Oh! Does anyone think that once bin Diesel is eliminated, Assad will be less than cooperative with the US government? Maybe he’s doing what bin Diesel was trying to do, using the US government to eliminate his enemy’s organization.

14 Comments

  1. I’m so glad the 24 live-blogging is back!
    Remember the wife from Millenium? She’s the nice neighbor wife this season. Assad is being played by Dr. Bashir from Deep Space Nine (he looks much more handsome now).
    What do you think of Jack’s whiny “I can’t do this anymore” in the preview for tonight? I read that Kiefer Sutherland said (after he signed on for another 6 years) he wouldn’t necessarily be acting in 24, merely involved in some way. Jack’s looking a little soft — can he bring back the Jack Attack? Remember too, that little Ricky Schroder is joining 24 this year. Will he take over for Jack? Will we continue to watch if Jack withers into a giant heap on the floor?
    SarahK — Tony’s dead. Dead, dead, deadski. Move along.
    P.S. Aaron looks to be back this season, however Martha (Jean Smart) is busy spending President Logan’s dough since he is busy cleaning the shower tiles with a toothbrush in the federal pen.

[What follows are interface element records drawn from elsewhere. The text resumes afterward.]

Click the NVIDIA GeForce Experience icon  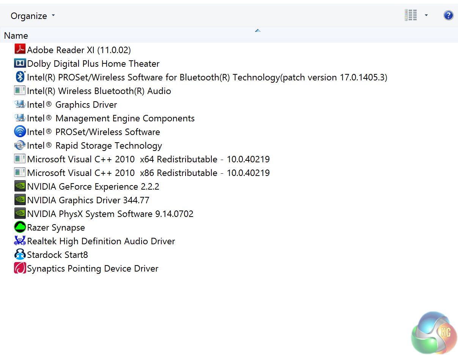pos(20,186)
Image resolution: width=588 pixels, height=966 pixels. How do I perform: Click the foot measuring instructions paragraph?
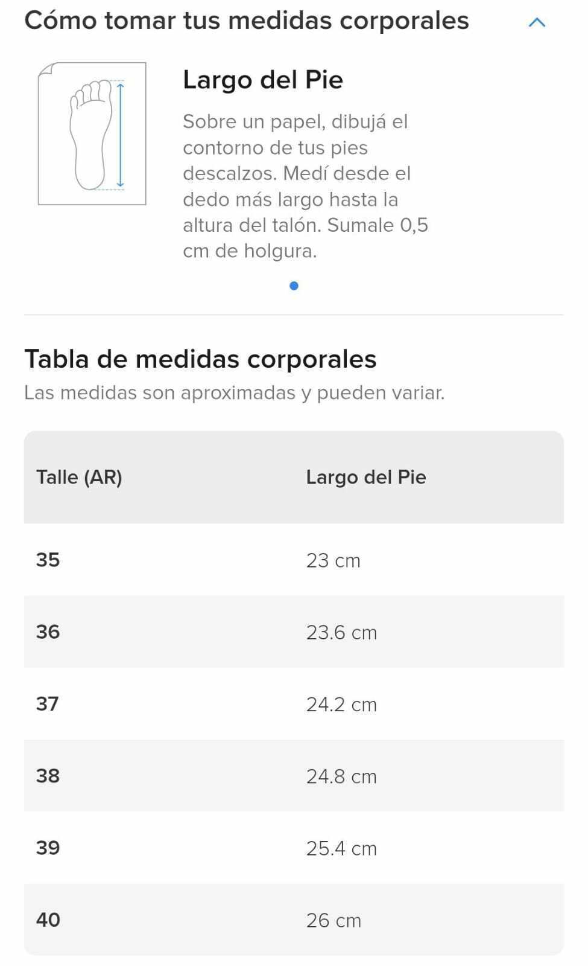(x=306, y=186)
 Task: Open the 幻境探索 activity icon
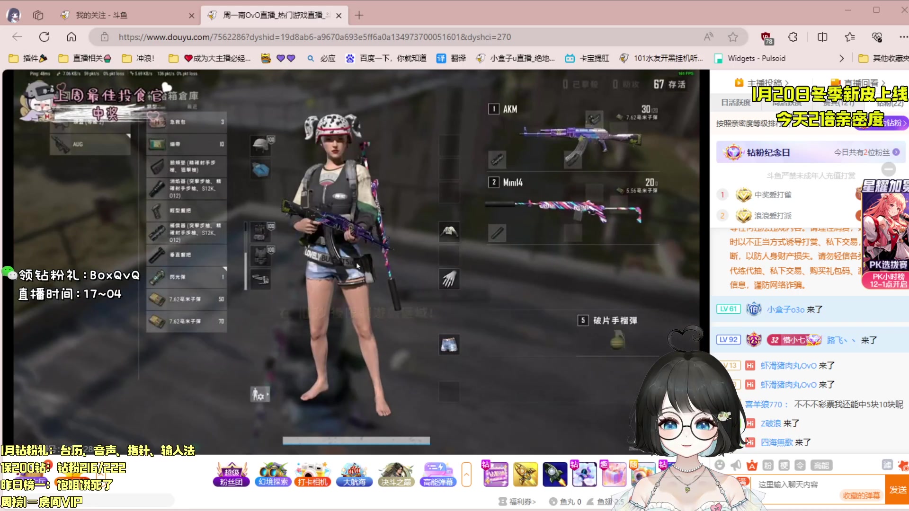click(x=273, y=473)

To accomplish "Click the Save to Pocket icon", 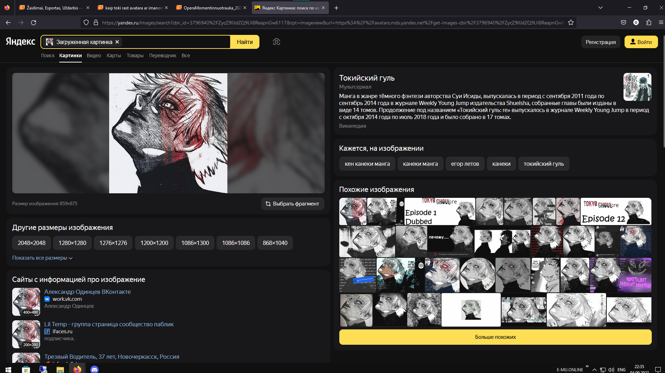I will (624, 23).
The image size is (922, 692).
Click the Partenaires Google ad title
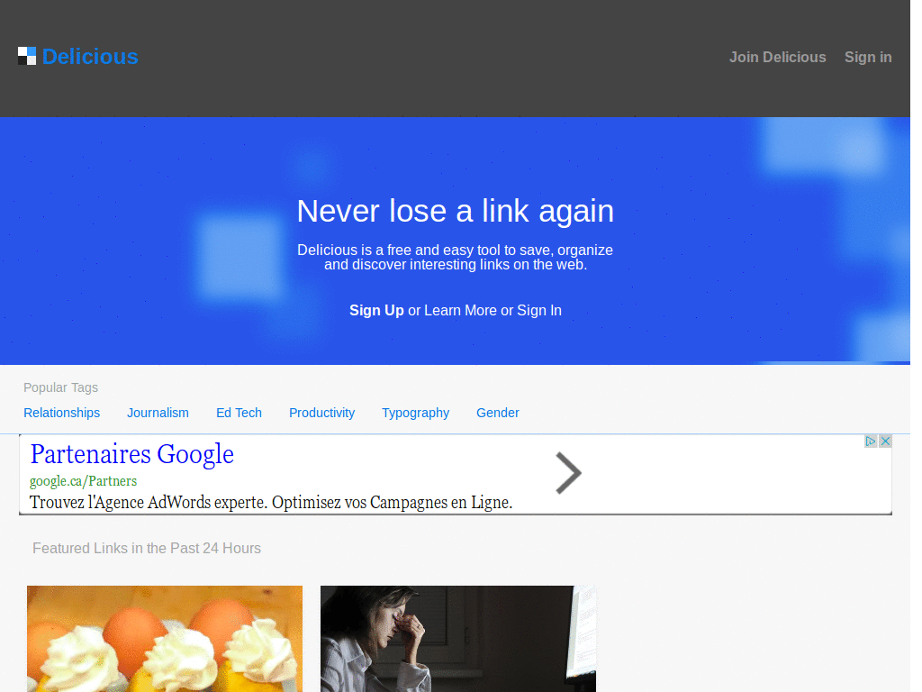(131, 454)
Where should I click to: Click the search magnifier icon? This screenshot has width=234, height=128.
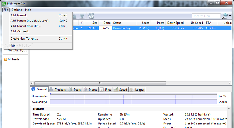225,16
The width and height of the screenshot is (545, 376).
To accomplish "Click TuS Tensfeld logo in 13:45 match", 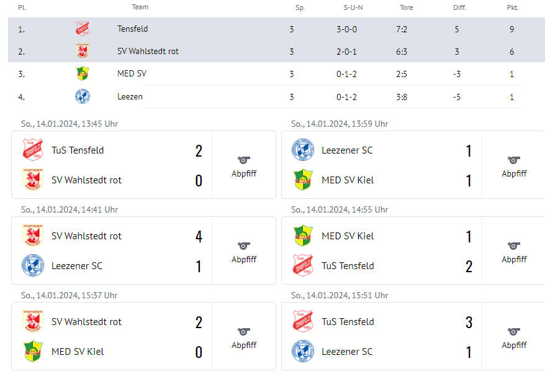I will click(33, 150).
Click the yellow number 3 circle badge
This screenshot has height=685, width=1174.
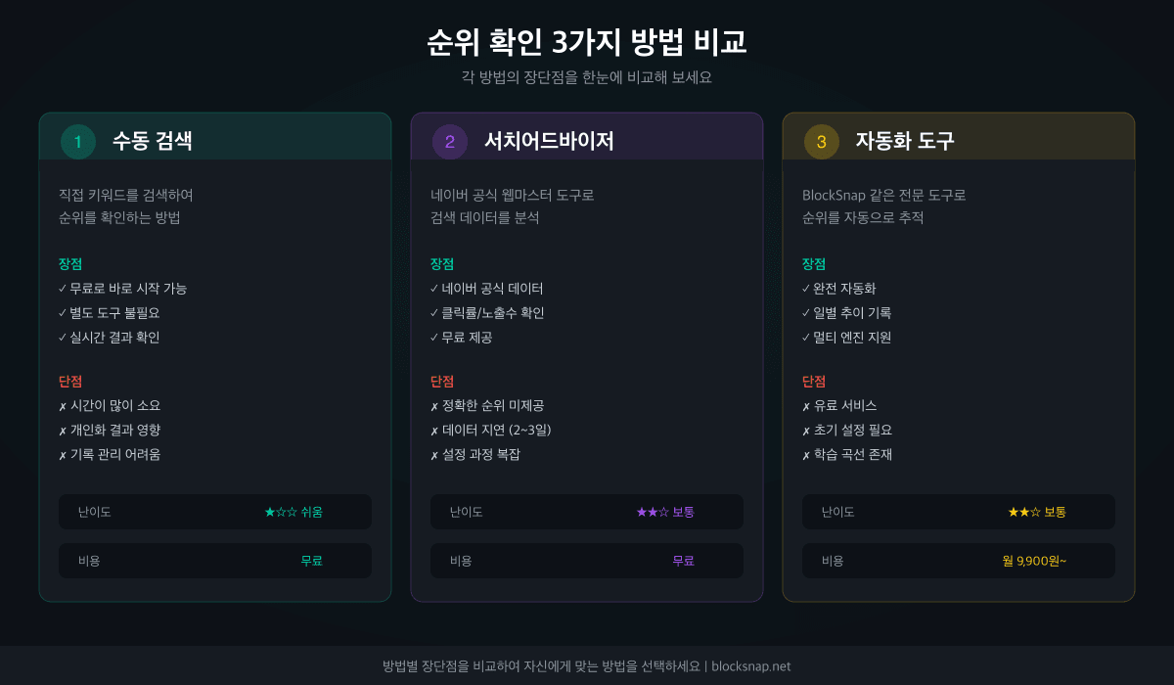click(x=822, y=142)
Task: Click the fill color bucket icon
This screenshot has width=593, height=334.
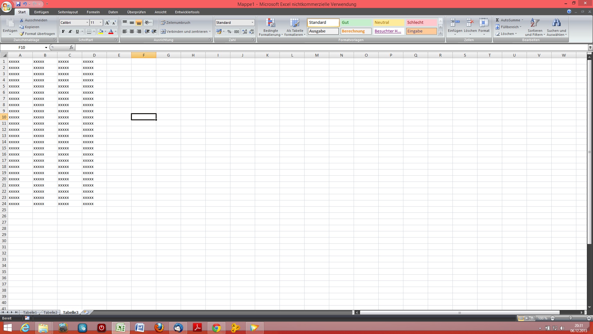Action: point(101,32)
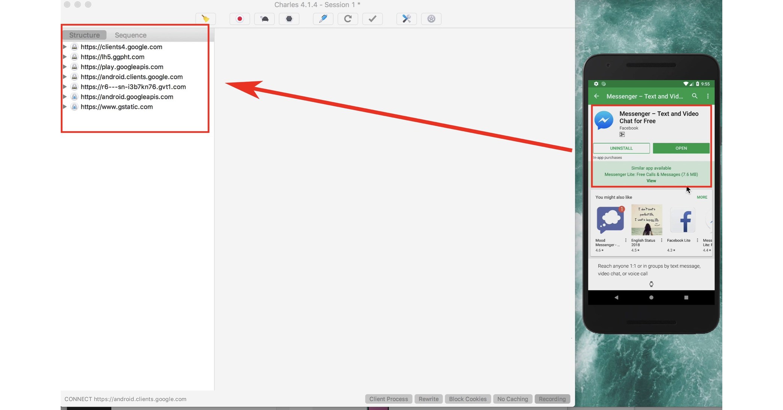Screen dimensions: 783x410
Task: Toggle the red record button in toolbar
Action: [240, 19]
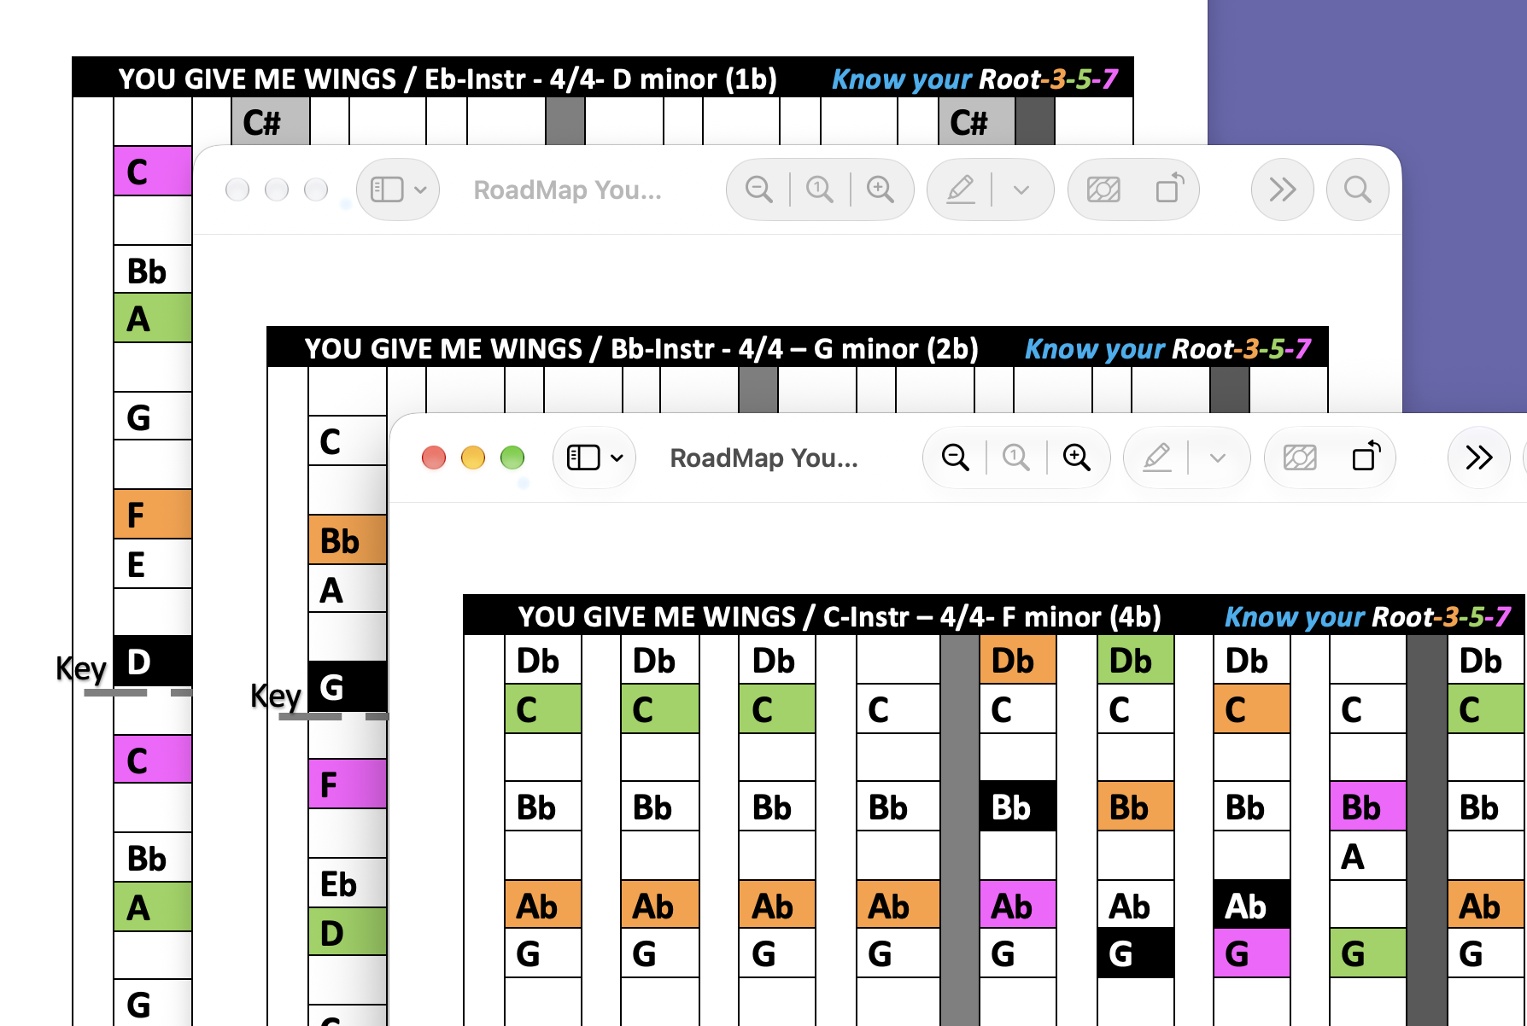This screenshot has width=1527, height=1026.
Task: Click the front window's form filling icon
Action: 1300,458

  2. So far, I am disappointed with the leftiness of the show. What’s up with Karen Hayes, who has become some sort of Nadine Strossen clone? Why is she whining idiotically about Japanese internment along with Wayne — haven’t any of them even read Michelle Malkin? Why do all these people think that the constitution mandates that we shoot ourselves in the crotch? Are these Muslim terrorists going to be working (again) for Ronnie Howard’s stunt double, as per season 5? Can’t Muslim terrorists actually work for evil Muslim governments, as per real life (unlike Season 2, in which Muslim governments are all nice people who want to make peace with the United States)? Do we have to hear about how the American Muslim community is “our greatest asset in the war on terror” even though it’s complete BS? Why, on God’s green earth, would anyone vote for Wayne Palmer, whose qualifications include getting his brother to resign from office, messing around with a fundraiser’s wife, and having a really pretentious-looking goatee? Are they really going to make Muslim terrorist Assad into Jack’s best friend, even though he was a terrorist, is a terrorist, and always will be a terrorist? Are we supposed to believe that he is truly against terrorist attacks on America to the extent that he wants to kill Fayed? Why is Chloe a brunette? If this season does not end with either (A) the Chinese government being behind this (Jack needs his revenge) or (B) us bombing a Muslim country that funds these terrorist groups, 24 will be heading down a dangerous path; melding the idiocy of “West Wing” with Jack Bauer means castrating the show.

  3. I really liked it so far. This will be the first season that I actually start getting into 24 from the start. Last season, I didn’t get the chance to keep up with it due to kids & work, but I have resolved to quit working and neglect the kids full time… or at least on the nights that 24 airs.